Inverse Integer Transform in H.264/AVC Intra-frame Encoder

Abstract

Real-time video compression applications such as Digital Video Camera (DVC), Television Studio Broadcast, and Surveillance video utilize the H.264/AVC video encoder in intra-only encoding mode. The H.264/AVC standard supports multiple intra-prediction modes to reduce spatial redundancy in the video frame. The intra-prediction process for a current pixels block requires the reconstructed pixels from the previously encoded blocks within the same video frame. Therefore, processing units with low latency and high-throughput are required in the processing chain of the intra-frame encoder to meet the real-time performance constraint.

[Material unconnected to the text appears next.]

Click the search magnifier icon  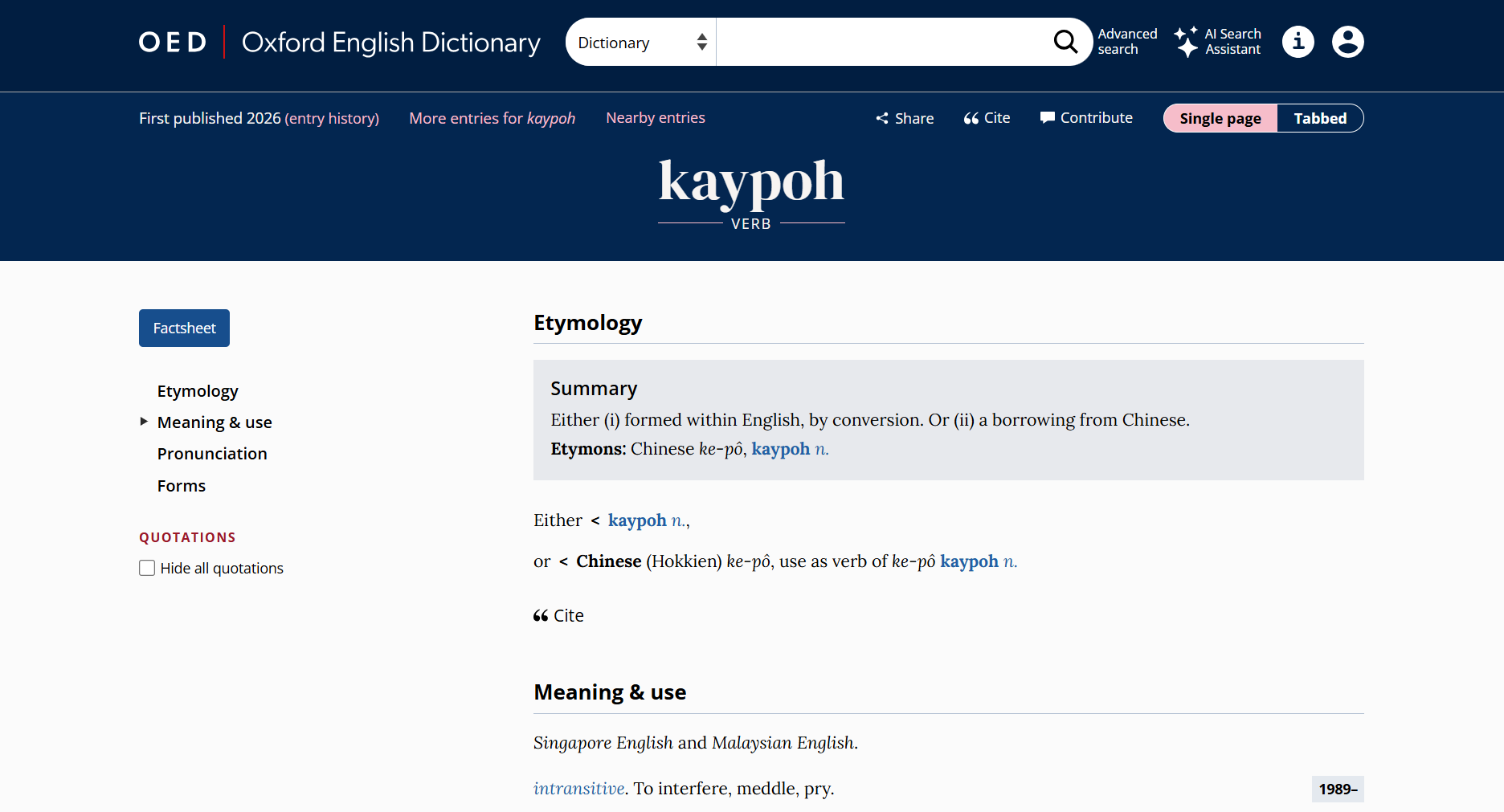(1065, 41)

The inverse integer transform is on the critical path of the intra-frame encoder and is one of the compute-intensive processing unit in the intra-frame encoding loop. In this paper, for real-time video compression applications, we propose a low-latency, area-efficient and high-throughput inverse integer transform hardware architecture. The proposed design significantly reduces the latency penalty (2:67ns) of the inverse integer transform in the intra-frame processing chain. While working at clock frequency of 375 MHz, synthesized under 0:18um CMOS standard cell technology, it can easily meet the throughput requirement of real-time processing of HDTV resolutions and consumes only 7512 gates.